Scan the records for "target". Report each line that includes it.

** Opening Data extracts block **

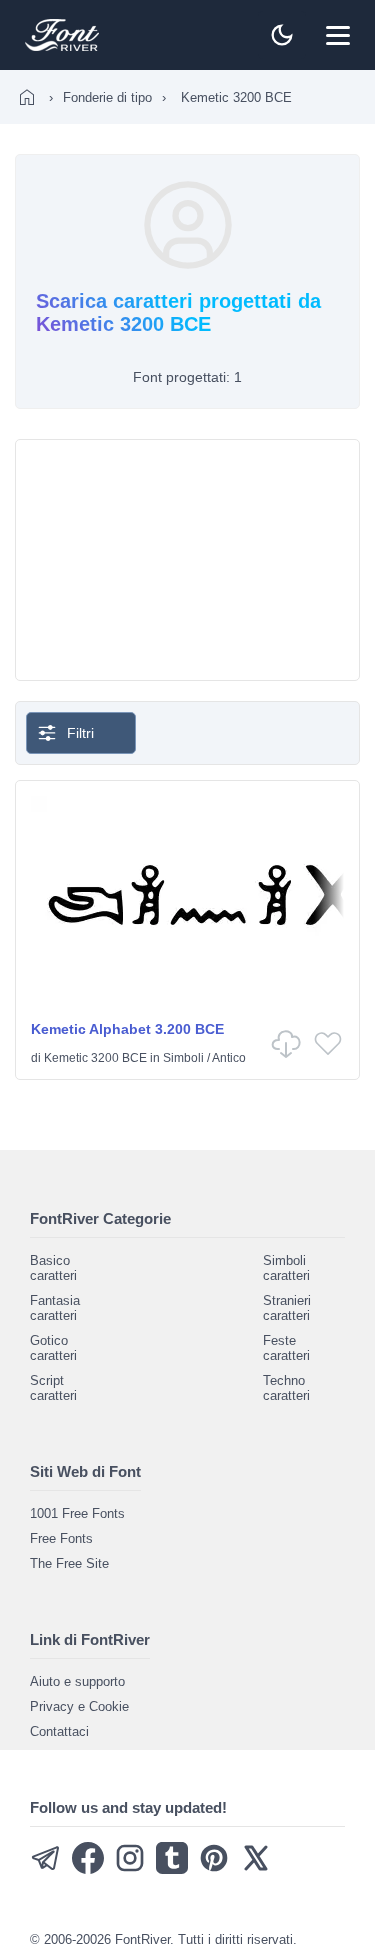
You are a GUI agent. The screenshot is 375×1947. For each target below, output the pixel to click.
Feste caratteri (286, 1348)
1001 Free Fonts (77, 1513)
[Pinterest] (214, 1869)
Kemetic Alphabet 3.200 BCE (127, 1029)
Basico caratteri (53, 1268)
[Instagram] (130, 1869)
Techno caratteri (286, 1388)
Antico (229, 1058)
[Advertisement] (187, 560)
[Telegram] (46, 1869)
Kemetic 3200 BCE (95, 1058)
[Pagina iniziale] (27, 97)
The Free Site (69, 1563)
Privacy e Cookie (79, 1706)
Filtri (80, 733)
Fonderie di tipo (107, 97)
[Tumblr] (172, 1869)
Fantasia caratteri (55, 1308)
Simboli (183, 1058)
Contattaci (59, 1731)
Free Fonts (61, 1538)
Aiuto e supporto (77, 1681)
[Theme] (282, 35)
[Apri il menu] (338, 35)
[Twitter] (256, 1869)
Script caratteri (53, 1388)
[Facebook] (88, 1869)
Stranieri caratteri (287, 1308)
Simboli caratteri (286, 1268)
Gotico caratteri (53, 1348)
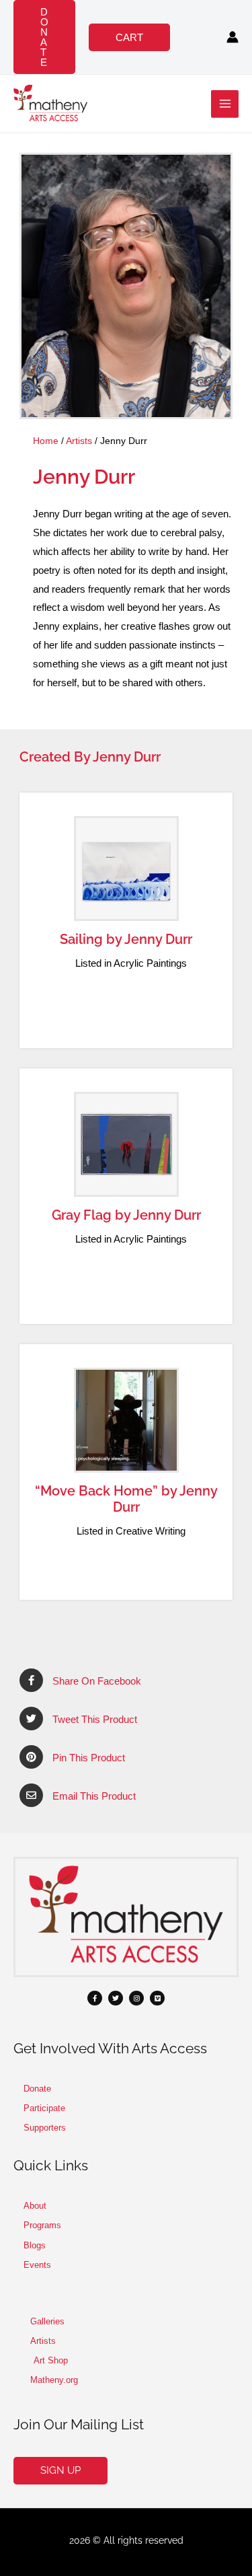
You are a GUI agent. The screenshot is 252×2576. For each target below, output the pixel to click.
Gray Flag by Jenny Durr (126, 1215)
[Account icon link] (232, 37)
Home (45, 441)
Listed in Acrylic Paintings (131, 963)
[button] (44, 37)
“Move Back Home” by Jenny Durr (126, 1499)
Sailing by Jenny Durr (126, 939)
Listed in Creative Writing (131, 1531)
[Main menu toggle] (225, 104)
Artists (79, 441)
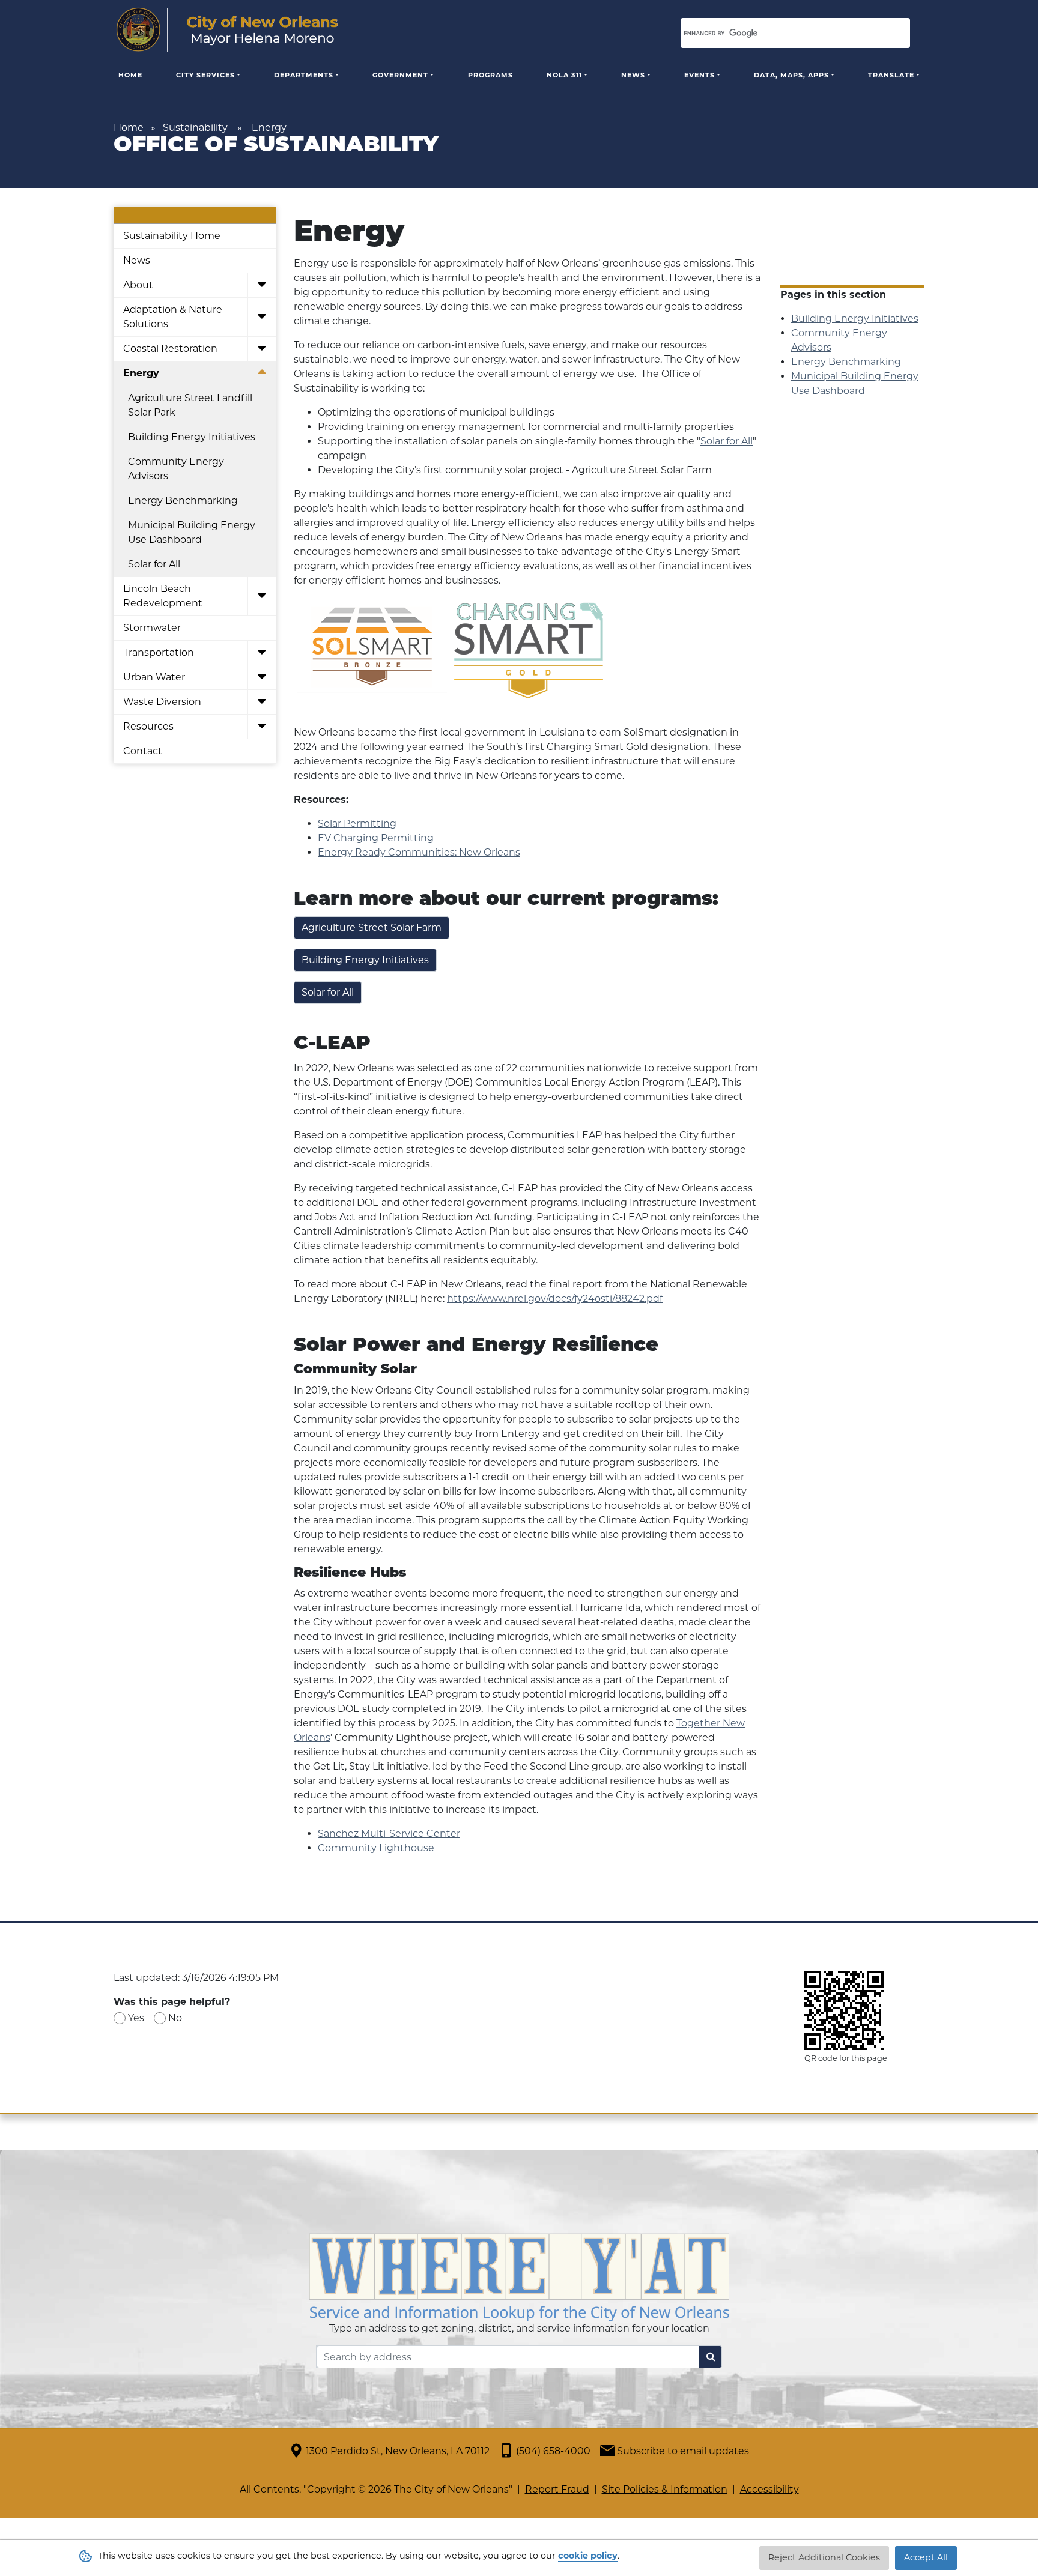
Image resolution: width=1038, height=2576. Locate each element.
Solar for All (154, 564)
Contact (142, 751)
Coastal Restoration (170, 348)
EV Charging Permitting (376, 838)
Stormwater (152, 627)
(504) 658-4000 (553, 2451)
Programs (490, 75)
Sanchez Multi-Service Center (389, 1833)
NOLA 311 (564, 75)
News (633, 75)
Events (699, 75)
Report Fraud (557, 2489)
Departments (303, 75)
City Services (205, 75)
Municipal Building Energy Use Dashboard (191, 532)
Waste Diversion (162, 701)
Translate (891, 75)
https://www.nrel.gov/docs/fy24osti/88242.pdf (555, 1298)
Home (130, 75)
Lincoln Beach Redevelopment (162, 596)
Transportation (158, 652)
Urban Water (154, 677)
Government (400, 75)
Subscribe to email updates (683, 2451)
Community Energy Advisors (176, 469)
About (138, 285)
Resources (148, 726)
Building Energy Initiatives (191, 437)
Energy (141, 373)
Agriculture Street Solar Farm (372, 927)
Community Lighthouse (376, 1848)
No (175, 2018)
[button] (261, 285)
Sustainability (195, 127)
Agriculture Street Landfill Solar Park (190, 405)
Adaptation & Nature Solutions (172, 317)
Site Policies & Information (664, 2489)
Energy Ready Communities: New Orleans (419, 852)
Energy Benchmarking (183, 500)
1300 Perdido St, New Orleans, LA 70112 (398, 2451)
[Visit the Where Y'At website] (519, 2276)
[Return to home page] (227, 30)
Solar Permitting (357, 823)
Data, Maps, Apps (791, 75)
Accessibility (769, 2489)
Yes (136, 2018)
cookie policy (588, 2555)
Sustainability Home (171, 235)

** Closing Data extracts block **

Exercise result:
You are a GUI agent. The screenshot is 375×1947. For each target below, output the pixel to click.
You are a GUI agent. The screenshot is 252×2576. For each target below, output the pixel to click.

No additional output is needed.